During this accelerated time as well, I became aware of what I was calling my internal subconscious map. This was the mental-physical representation of all of the subconscious processes my current body was handling. The space that I had hollowed out took up a tiny portion of this vast black backdrop. It gave me the ability to see the alcove that I had created. I was aware of everything inside of it, but keeping the three-dimensional 360-degree observational view was very disorienting, considering I had spent close to 30 years of my life with binocular vision. So, I quickly learned to form the same kind of vision within my mental landscape. I was also able to see Qi, well, more precisely, three distinct forms of energy that were present within the alcove I had created.
The first was what I was going to call my dungeon influence. The composite energy that made up my body, core space, my Qi that had bonded permanently with the surrounding space, me. The second was the active effect of Qi, or the Qi that came from inside of me that I used to influence the world around me. The third and final was unattenuated Qi. Raw or wild Qi that filtered in from outside of my dungeon influence but was not under my direct control.
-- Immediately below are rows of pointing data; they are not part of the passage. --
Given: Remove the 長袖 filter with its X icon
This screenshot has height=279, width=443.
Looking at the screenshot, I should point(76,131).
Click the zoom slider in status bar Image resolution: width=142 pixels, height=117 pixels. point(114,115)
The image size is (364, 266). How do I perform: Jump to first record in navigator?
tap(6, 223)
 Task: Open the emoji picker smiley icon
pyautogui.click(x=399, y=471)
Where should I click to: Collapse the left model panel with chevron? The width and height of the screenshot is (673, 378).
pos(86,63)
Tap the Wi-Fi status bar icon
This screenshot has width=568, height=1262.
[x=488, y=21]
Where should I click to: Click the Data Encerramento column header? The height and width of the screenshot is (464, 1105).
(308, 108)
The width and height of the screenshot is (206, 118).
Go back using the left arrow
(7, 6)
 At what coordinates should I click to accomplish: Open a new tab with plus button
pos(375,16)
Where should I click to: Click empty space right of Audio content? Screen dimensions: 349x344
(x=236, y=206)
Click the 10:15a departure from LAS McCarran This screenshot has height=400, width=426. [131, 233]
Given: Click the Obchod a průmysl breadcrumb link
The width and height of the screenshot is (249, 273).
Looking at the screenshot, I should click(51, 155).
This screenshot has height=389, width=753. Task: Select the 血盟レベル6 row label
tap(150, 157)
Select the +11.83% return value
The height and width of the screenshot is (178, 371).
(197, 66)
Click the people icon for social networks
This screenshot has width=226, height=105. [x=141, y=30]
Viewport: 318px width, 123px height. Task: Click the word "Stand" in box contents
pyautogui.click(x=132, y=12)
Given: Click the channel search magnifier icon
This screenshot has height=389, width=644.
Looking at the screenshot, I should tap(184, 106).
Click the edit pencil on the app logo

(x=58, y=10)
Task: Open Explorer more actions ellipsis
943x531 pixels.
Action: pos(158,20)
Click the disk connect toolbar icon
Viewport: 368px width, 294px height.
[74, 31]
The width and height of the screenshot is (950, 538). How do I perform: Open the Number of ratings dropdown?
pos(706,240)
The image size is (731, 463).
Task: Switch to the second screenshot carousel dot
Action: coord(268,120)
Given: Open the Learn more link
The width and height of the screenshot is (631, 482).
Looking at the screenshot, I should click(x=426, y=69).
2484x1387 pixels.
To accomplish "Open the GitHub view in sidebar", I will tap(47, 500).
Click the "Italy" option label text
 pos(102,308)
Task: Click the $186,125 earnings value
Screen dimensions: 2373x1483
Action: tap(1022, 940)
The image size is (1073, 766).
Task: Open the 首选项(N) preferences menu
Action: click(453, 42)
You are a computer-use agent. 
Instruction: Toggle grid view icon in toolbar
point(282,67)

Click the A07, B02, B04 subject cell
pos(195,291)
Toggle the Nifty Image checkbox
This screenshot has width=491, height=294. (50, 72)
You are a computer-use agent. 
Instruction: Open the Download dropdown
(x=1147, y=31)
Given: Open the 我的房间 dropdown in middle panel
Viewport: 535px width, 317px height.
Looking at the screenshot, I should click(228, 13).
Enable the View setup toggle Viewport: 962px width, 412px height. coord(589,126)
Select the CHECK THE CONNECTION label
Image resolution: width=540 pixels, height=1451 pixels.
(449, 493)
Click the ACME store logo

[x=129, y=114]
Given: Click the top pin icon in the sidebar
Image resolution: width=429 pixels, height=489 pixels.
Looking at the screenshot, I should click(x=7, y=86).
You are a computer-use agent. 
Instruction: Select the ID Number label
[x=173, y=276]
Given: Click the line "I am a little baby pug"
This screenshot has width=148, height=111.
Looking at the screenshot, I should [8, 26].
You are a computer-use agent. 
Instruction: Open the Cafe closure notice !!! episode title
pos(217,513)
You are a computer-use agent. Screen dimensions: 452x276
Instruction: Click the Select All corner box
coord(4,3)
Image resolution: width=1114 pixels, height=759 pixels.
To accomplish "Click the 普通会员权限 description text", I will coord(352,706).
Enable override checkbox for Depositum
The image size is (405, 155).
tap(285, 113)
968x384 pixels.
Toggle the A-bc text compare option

With my Qi full, I became aware of a feeling of increasing pressure. It felt much the same as when you dive into a swimming pool and swim to the bottom. Tolerable at first but continuing to gradually increase in pressure over time. I returned my frame rate back to normal and could feel the increasing pressure. Along with the increase in pressure came a feeling of a deep instinctual need to relieve the pressure, like when you have to pee really bad. Deciding that it was probably best to follow whatever ingrained instincts I was given by whatever it was that brought me here, I continued expanding my alcove.
Doubling the size of my domed alcove, I had expended 50% of my Qi once more. The pressure that I had been feeling was almost instantly alleviated and did not begin building up as fast as it had when my Qi was at 100%. I realized that this meant that I would be in a continual cycle of expanding and regenerating my Qi, and if I stopped for too long, It felt like something bad would happen.